*** Opening INPUT RECORDS ***

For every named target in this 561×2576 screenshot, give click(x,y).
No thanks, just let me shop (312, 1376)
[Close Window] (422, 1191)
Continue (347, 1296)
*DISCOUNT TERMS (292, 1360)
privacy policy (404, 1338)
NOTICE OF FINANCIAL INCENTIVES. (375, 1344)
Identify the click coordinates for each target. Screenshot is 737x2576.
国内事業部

*** Closing INPUT RECORDS ***
*** Opening INPUT RECORDS ***

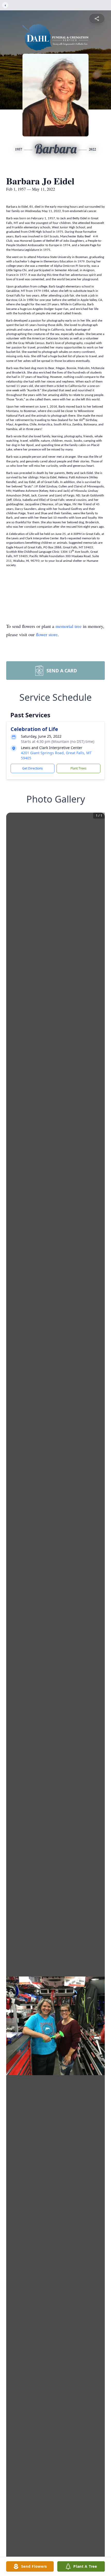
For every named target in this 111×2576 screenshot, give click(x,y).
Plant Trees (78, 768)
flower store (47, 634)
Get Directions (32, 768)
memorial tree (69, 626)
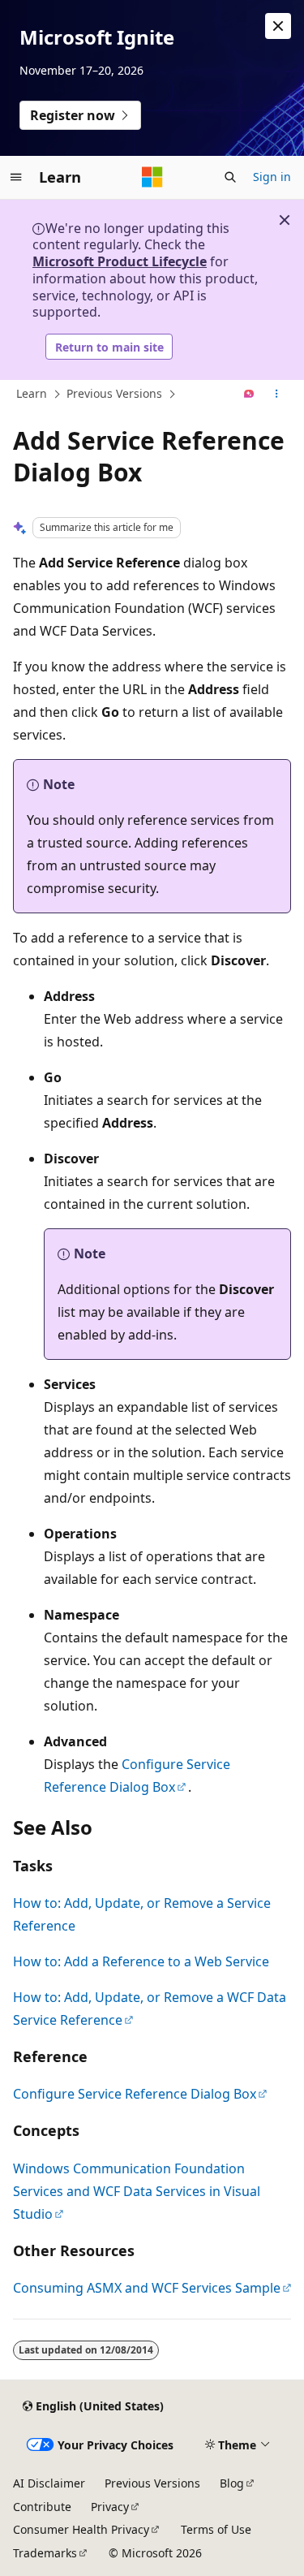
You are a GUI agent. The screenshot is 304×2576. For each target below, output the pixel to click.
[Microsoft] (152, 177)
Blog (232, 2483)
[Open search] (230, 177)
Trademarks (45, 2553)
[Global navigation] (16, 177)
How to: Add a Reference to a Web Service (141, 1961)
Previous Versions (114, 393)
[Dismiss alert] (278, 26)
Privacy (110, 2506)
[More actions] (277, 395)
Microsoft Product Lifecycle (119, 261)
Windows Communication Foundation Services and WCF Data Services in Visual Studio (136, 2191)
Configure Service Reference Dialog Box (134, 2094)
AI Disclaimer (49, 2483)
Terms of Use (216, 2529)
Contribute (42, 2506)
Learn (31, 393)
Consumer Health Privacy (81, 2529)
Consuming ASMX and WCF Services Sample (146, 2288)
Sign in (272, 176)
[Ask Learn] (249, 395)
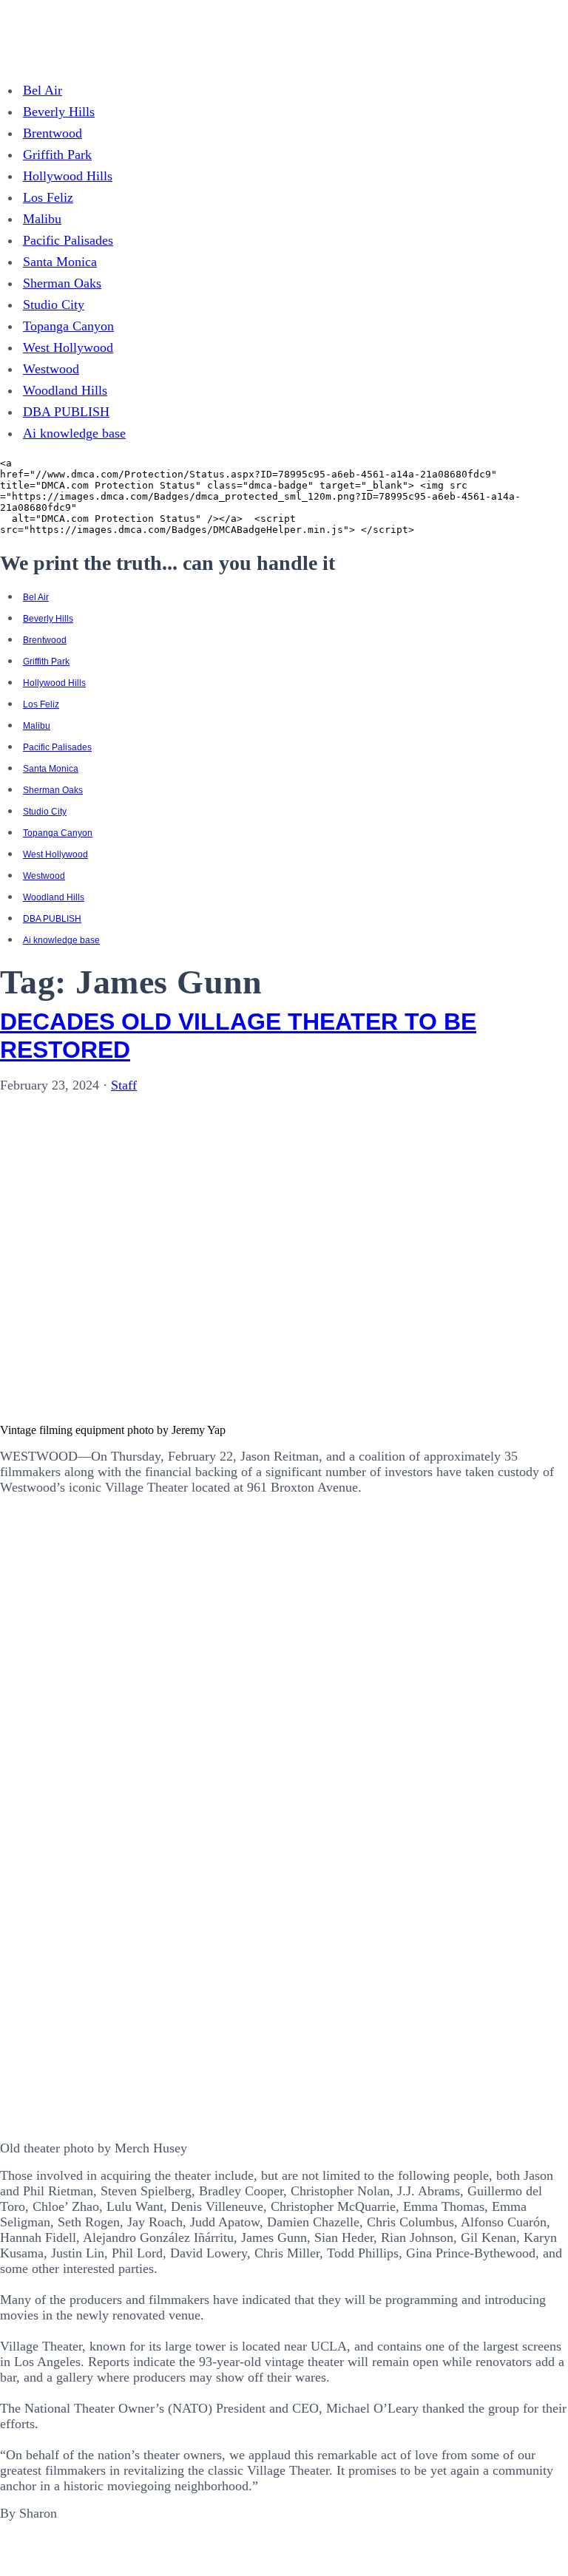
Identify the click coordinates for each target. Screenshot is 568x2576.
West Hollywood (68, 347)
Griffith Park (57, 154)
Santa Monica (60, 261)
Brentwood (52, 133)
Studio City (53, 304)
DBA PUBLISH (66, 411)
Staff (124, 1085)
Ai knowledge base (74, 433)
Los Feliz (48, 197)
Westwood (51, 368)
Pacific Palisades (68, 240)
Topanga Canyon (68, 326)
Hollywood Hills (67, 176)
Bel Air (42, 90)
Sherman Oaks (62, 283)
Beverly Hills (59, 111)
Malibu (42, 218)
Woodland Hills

*** Closing INPUT RECORDS ***
*** Opening INPUT RECORDS ***

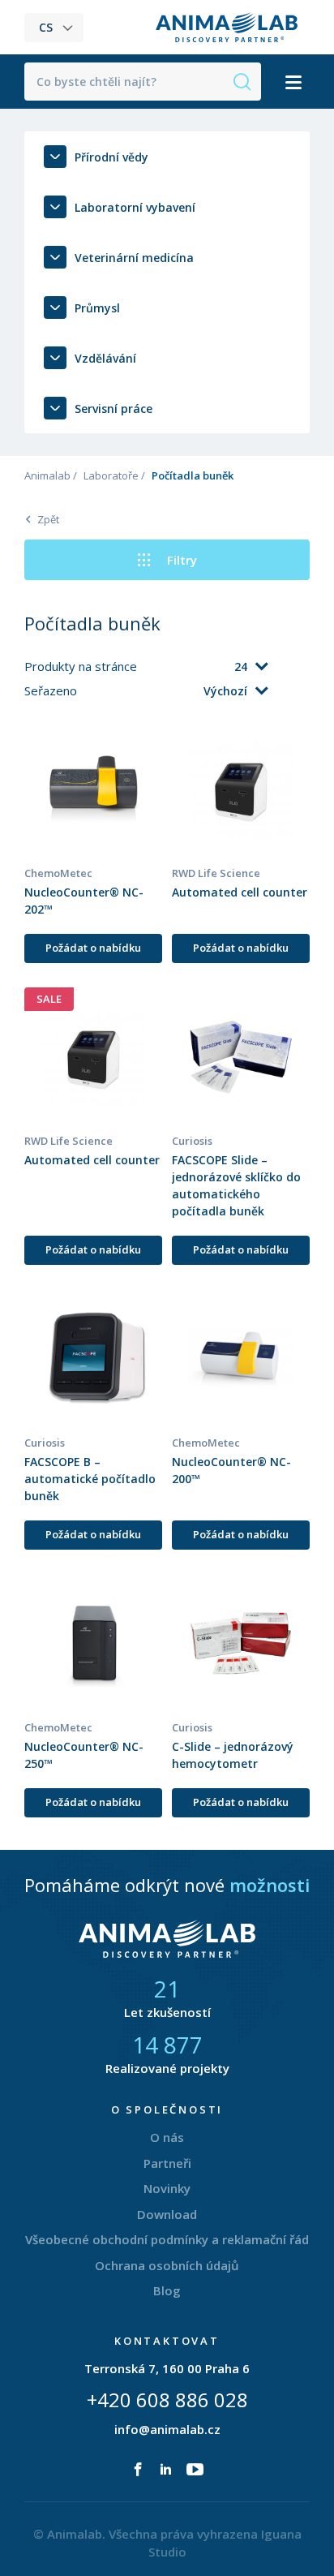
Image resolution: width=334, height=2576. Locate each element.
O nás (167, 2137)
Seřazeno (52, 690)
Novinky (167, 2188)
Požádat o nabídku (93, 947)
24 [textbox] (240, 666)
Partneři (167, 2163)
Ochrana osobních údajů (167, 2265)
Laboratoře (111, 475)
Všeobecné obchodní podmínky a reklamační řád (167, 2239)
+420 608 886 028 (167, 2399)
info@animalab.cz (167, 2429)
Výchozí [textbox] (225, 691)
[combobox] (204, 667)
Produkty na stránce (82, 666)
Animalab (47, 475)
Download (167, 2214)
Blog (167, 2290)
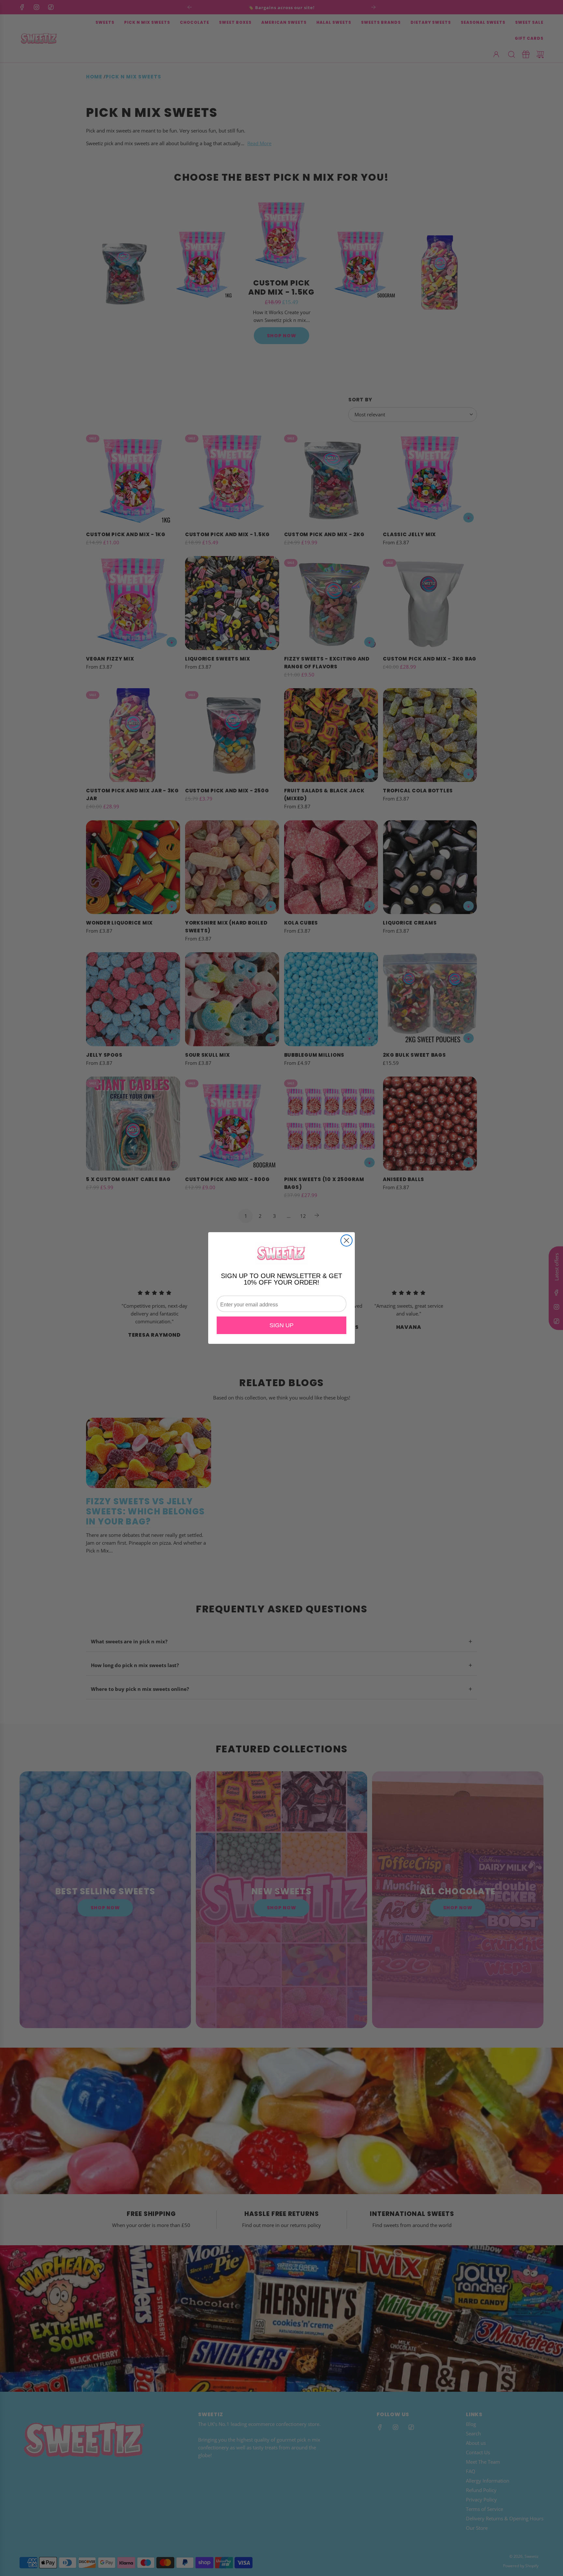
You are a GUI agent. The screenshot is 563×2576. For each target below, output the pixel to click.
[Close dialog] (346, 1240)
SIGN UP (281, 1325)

*** Closing INPUT RECORDS ***

### YOUR TASK
Using only the data above, copy out the lines that include the word "give".

### TASK RESPONSE
For every named target in this 561×2576 screenshot, give click(x,y).
For every named target in this 111×2576 screenshot, give click(x,y).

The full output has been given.